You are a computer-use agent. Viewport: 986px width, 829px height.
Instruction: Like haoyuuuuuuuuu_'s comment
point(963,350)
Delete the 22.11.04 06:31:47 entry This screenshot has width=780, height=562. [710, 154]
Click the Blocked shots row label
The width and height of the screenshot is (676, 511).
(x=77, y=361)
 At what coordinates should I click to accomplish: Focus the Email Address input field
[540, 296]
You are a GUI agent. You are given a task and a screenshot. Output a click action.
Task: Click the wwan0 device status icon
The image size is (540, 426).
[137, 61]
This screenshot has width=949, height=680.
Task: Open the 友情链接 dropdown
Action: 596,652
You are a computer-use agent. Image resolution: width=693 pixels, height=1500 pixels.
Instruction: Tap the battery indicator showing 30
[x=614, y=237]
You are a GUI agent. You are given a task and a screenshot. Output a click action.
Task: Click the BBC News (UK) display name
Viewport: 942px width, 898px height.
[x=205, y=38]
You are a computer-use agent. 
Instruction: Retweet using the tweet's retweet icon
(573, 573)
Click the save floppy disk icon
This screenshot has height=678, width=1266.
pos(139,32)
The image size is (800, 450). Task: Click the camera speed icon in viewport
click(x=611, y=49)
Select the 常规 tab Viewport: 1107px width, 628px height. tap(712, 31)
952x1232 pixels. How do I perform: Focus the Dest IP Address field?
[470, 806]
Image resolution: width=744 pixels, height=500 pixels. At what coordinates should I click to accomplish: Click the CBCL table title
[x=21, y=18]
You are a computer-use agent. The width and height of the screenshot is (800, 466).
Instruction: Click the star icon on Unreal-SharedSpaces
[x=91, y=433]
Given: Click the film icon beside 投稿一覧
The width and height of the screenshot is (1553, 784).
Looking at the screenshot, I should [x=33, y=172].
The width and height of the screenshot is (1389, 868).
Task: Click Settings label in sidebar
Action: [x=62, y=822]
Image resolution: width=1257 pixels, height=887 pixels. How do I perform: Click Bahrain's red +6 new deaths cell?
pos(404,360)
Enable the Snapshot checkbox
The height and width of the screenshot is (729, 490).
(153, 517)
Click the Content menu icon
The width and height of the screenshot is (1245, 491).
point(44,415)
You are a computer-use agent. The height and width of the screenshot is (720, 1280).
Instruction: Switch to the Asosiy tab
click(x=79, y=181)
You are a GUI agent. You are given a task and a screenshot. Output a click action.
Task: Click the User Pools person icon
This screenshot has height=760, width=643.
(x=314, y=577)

:: WHAT THE EXERCISE ASKS ::
Among the entries above, how many lines include "agent"? State the number and nothing else.

:: WRITTEN SOLUTION ::
8